Professor helps out with NCAA upsets

Message to hoops fans: This story could make you look brilliant.

A computer science professor at University of Illinois has created a formula that predicts NCAA tournament upsets at double the success rate of someone picking at random — including, but not limited to, those who throw darts at the bracket, or pick based on their favorite color, the most ferocious mascot or the number of vowels in the coach’s last name.

This year’s upset picks both come out of the South region.
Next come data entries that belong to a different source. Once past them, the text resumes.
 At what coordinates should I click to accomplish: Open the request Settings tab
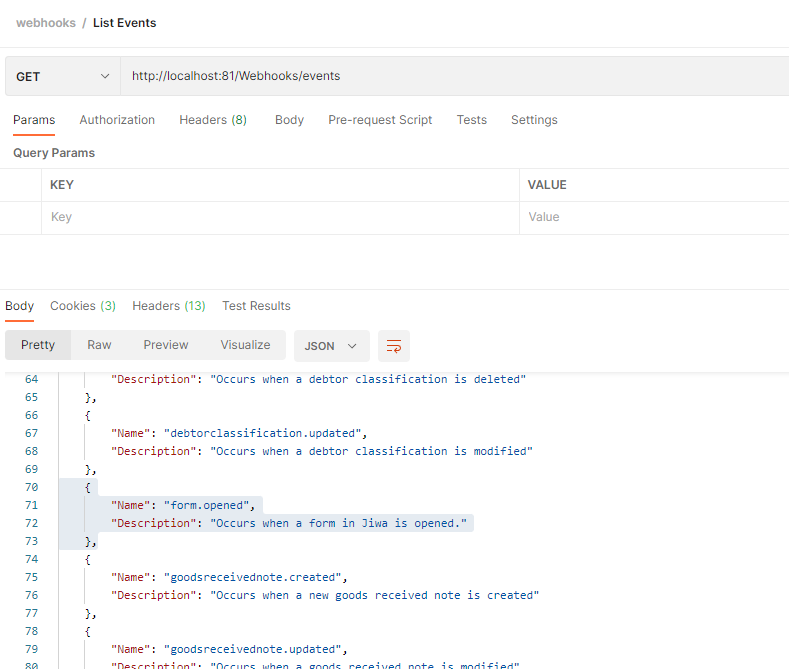534,120
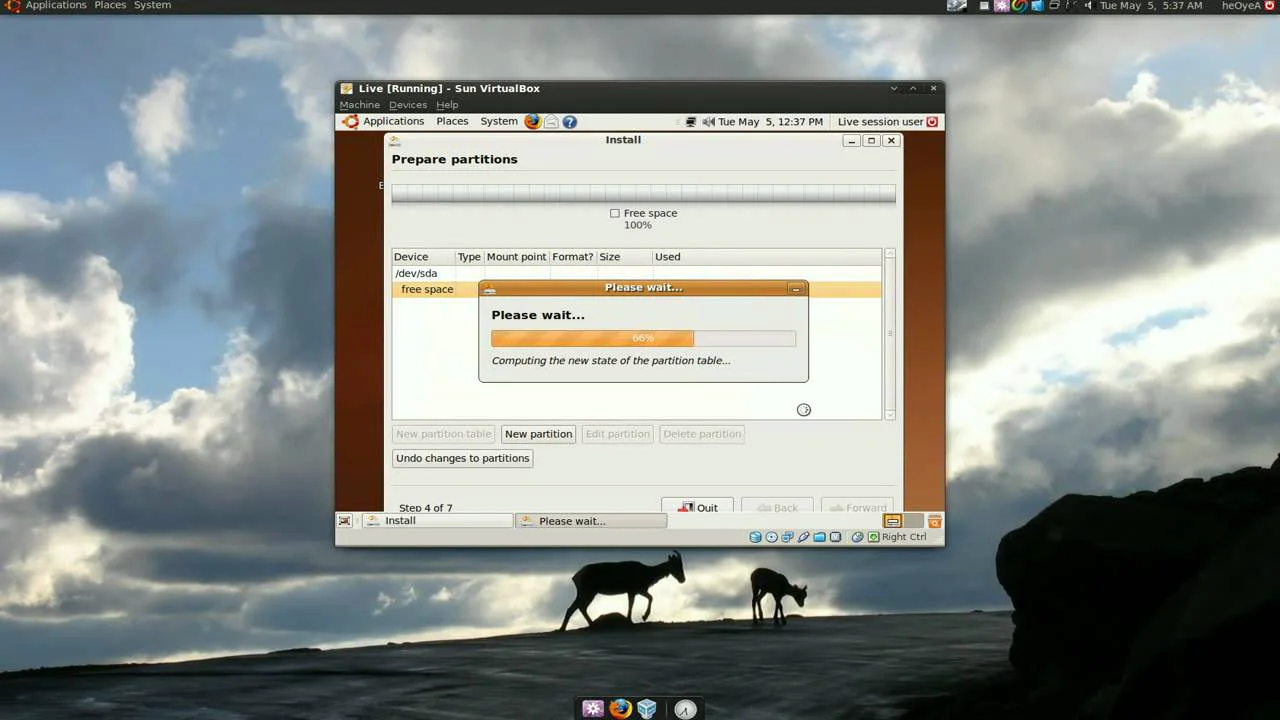The width and height of the screenshot is (1280, 720).
Task: Click the New partition button
Action: point(538,434)
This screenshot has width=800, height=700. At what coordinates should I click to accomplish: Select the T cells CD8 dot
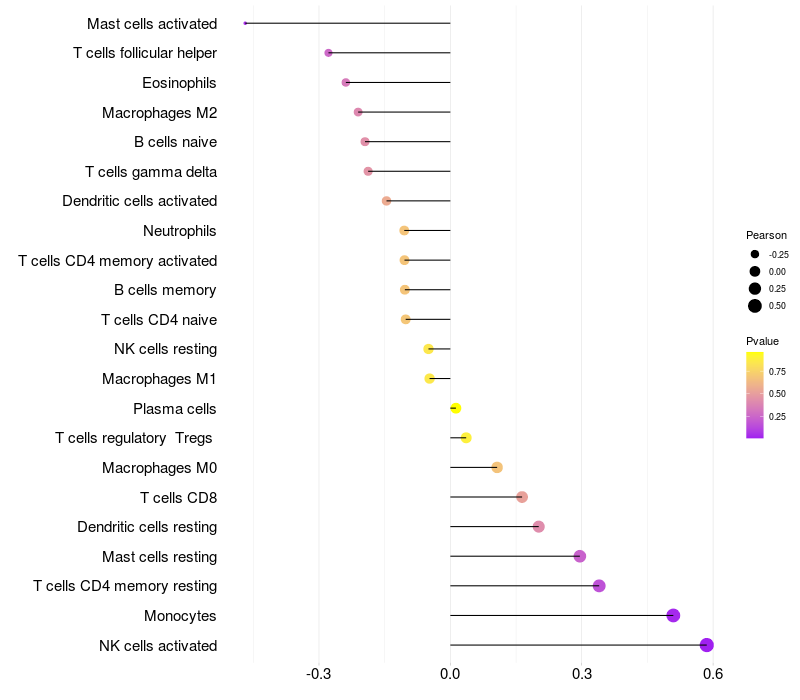coord(521,497)
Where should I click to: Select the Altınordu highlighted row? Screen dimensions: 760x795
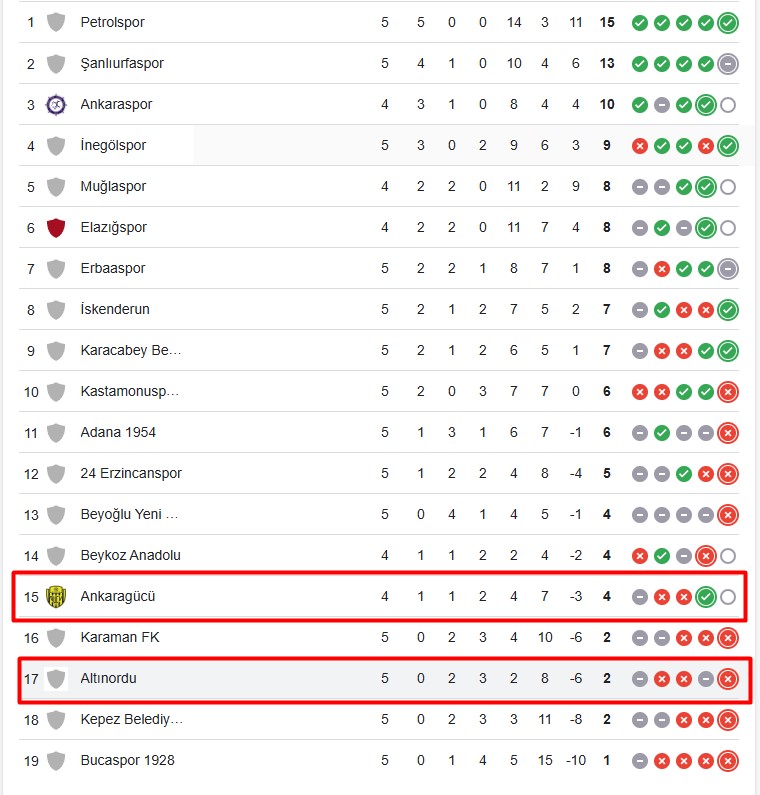tap(385, 679)
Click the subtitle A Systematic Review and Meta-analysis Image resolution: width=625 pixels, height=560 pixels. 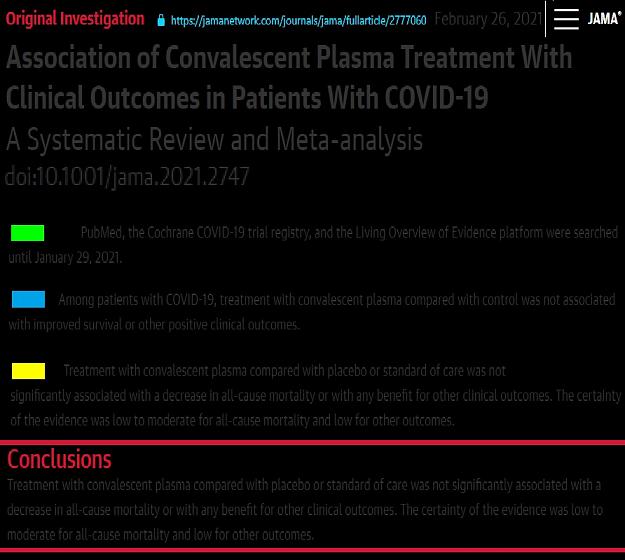point(214,139)
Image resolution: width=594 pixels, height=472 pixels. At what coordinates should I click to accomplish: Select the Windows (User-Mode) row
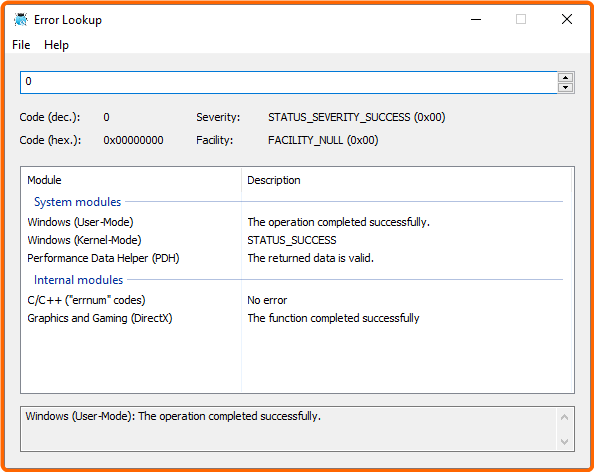(x=297, y=222)
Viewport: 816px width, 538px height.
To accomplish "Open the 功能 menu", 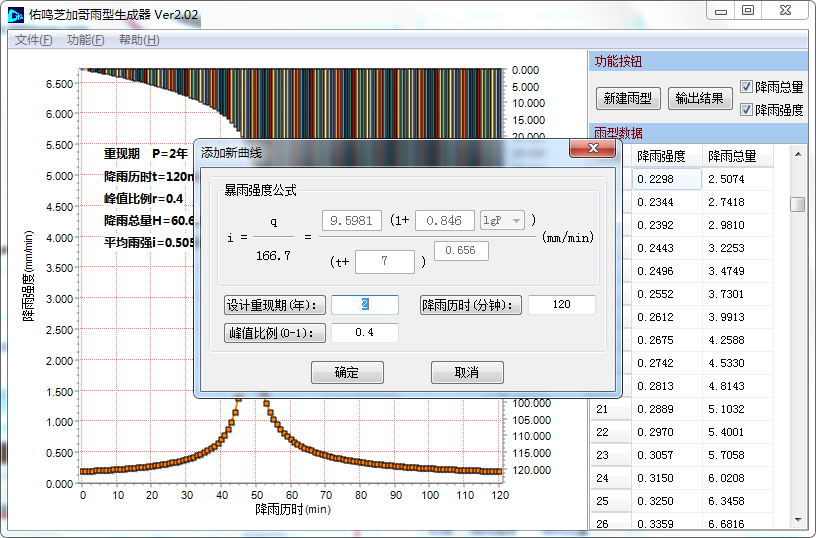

They are No. 13 Buffalo over No. 4 Arizona and No. 14 Wright State over No. 3 Tennessee.

But before betting the mortgage, read on:

The computer scientist who spearheads this project , Sheldon Jacobson, says the computer models only analyze potential upsets by 13, 14 and 15 seeds. A 16 seed has never beaten a 1; anything involving 11s or 12s produce “too much noise,” Jacobson says, meaning the relative closeness of the underdogs with their fifth- and sixth-seeded opponents interferes with the statistical model he uses to predict the upsets.
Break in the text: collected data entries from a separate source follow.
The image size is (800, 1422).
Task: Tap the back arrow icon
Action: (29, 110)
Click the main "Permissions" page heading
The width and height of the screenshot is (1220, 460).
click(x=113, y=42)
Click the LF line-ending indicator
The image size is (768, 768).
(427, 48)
Jacobson and fellow scientists pared down 115 publicly available metrics for every team in college basketball to 15 that have served as the best predictors of upsets in years past.

Some examples include effective possession ratio — essentially the number of points a team scores per possession — along with average scoring margin and opponent’s 3-point shooting percentage.

Now for the science: The framework of these formulas is called “balance optimization subset selection” (BOSS), which is an artificial-intelligence algorithm (Google that if so inclined). The National Science Foundation initially funded Jacobson for a project that used artificial intelligence to explore societal issues.

After the funding ran out, Jacobson sought uses for his creation that could REALLY help people.

March Madness generates more than $10 billion a year in wagering, much of which comes when players chip in $10 or $20 and fill out brackets for their office pools and collect points based on the number of correct picks.

Picking the eventual champion — No. 1 seeds Villanova and Virginia started at 5-1 odds to win it all, with No. 2 Duke at 6-1 — always helps. But sometimes the real difference makers are the correct upset picks in the early rounds. That’s when the Buffalos and Wright States of the world beat Goliath and briefly restore faith in the gumdrops-and-lollipops notion that anything really is possible.

It’s not, Jacobson assures us.

Still, his website, , gets thousands of hits a day this time of year.